--- Extract provided ---

On 14 March 2011 12:22, DanH <[email protected]> wrote:
> Why "stupid"?

I wondered if "stupid" is not too strong, but after a thought - no, it
is not "silly", nor "unwise". It's "stupid". If you embeed pkey in the
app it's like you publish it widely. What the point of your encryption
then? And by doing so, you shows you most likely got no clue of what
you are doing nor any basic knowledge of crypto you are going to use.
Publishing pkey kills whole encryption as anyone can decode your data
after pkey is obtained and, what even worse, prepare new encrypted
data and you won't be able to tell it's legitimate or not. Therefore
in the above scenario pkey based encription is pointless. Any symetric
cipher would do that much easier and the data will be equally "safe".

>  A private key scheme isn't secure unless you use a public key exchange to 
> pass the private key.

--- Supplied records ---

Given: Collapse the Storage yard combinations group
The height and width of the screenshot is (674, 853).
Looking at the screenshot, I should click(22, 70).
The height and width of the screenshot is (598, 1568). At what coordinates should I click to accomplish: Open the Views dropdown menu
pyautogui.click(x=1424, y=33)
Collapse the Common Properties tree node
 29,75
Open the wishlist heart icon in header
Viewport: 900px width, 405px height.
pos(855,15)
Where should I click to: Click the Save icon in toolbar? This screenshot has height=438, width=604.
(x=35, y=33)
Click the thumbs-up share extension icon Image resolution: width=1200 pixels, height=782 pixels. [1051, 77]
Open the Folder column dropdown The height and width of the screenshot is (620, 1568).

---

**Aim of the exercise:** In the email reply about embedding a private key in an app, what does the writer say could do the job much more easily, with the data equally "safe"?

**Solved exercise:** Any symmetric cipher.